Moneybrother machen glücklich. Nach einem Lied hört man aus dem Publikum ein enthusiastisches "Man, ist das geil!" und auch einige "Ausziehen!"-Rufe kann man vernehmen. Bis auf einzwei geöffnete Knöpfe an seinem Hemd fielen jedoch keine weitern Hüllen und erstaunlicherweise wurde auch keine Unterwäsche auf die Bühne geworfen. Dabei war der Hysterie- und Kreischpegel im Publikum recht hoch – auch bei den Männern. Bei den Damen ja sowieso.
Die Band scheint übrigens hervorragend aufeinander eingestimmt zu sein, besonders auffällig ist Saxophonist Gustav Bendt, an dem ein wahrer Poser verloren gegangen ist. Anders Wendin und er scherzen immer wieder herum, tanzen auf der Bühne und heizen dem Publikum immer mehr ein. Der Gitarrist trägt eine Paul Weller-Gedächtnisfrisur und alles ist perfekt und wunderbar.

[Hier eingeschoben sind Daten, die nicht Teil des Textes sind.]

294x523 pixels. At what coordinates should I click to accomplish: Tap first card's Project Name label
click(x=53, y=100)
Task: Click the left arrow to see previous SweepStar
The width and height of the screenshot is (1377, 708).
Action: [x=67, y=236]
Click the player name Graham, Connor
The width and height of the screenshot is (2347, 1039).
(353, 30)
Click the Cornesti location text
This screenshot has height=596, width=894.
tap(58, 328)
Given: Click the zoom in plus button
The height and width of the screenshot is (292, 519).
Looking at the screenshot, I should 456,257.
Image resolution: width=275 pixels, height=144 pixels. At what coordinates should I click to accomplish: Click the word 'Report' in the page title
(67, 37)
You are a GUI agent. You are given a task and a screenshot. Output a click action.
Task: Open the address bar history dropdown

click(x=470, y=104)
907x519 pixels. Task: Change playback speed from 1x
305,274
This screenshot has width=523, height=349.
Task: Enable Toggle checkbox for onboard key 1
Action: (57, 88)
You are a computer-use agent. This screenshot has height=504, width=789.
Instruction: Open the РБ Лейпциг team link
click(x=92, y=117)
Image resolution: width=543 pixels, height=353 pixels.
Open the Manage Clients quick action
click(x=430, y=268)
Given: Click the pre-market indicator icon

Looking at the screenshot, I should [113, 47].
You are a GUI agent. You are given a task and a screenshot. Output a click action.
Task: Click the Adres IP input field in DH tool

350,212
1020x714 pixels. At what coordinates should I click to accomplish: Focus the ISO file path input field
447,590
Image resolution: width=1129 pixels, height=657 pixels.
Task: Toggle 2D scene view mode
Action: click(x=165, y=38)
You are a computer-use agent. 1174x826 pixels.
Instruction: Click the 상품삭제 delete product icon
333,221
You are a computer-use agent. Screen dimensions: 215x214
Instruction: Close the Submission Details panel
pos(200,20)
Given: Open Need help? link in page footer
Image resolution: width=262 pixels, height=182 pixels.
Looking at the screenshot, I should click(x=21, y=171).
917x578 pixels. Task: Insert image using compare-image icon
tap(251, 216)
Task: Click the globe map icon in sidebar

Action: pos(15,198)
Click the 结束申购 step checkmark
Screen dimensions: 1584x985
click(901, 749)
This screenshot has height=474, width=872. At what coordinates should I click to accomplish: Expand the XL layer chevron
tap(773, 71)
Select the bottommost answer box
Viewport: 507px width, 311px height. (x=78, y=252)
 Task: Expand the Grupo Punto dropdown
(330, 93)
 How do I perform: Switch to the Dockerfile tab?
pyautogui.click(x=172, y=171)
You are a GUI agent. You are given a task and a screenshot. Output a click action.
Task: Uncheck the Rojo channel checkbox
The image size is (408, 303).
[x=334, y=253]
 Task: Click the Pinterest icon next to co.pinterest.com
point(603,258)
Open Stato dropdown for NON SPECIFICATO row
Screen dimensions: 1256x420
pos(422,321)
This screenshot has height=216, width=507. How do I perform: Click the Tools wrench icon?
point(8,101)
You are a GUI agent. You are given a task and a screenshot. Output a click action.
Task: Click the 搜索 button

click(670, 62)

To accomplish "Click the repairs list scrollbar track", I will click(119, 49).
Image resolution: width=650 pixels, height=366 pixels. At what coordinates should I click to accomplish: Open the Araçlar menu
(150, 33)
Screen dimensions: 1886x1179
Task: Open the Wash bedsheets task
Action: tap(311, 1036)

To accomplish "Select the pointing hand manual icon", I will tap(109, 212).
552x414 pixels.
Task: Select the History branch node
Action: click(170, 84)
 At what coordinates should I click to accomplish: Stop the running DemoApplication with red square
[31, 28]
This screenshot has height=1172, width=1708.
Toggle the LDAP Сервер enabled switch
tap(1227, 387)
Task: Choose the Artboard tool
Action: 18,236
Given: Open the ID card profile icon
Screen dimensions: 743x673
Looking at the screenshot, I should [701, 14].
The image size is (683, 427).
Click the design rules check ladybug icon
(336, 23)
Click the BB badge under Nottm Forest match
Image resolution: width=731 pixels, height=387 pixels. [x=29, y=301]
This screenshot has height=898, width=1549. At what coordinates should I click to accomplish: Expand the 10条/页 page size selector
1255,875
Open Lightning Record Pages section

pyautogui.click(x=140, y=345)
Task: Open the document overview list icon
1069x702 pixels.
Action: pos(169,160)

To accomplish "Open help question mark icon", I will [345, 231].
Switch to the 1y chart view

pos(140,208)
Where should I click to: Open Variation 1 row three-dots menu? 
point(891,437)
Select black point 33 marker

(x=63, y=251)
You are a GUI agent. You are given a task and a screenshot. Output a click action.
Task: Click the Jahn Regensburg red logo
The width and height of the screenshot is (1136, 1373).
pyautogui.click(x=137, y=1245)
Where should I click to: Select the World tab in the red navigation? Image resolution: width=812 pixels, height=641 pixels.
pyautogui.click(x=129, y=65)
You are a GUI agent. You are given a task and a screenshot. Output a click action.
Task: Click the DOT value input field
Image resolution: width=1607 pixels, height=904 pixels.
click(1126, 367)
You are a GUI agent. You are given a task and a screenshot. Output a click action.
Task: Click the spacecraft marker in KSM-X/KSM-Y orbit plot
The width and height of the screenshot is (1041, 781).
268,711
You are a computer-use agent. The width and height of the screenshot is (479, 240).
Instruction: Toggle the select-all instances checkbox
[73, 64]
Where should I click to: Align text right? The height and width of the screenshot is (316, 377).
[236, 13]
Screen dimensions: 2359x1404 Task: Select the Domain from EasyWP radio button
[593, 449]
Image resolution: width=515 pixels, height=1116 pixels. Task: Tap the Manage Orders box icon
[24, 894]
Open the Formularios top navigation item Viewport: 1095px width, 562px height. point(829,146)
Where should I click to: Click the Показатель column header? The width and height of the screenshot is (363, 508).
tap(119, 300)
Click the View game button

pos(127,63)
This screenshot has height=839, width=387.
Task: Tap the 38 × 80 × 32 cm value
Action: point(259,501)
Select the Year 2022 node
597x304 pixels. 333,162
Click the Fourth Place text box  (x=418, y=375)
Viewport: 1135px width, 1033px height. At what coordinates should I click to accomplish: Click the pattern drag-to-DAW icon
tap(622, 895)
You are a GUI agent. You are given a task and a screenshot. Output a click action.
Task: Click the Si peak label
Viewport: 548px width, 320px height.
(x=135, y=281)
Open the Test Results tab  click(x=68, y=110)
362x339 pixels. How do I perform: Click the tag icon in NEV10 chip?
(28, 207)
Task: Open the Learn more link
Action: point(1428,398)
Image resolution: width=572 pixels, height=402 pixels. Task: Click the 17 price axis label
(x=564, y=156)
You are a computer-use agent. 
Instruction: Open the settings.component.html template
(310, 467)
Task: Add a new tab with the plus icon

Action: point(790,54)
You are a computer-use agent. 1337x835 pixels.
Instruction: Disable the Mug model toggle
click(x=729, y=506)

Das Ende kommt viel viel zu früh. Obwohl die Füße weh tun, die Ohren rauschen und die Stimme droht, sich zu verabschieden, könnten alle noch viel länger dieses Konzert genießen. Aber es nützt nichts, das Licht geht an und während ich an der langen Schlange zur Garderobe anstehe, kommt jemand an uns vorbei, in weißem Shirt und mit grauer Mütze. Ach ja, der Herr Moneybrother. Der zeigt sich publikumsnah und gibt noch Autogramme. Sehr schön. Bitte kommen Sie wieder.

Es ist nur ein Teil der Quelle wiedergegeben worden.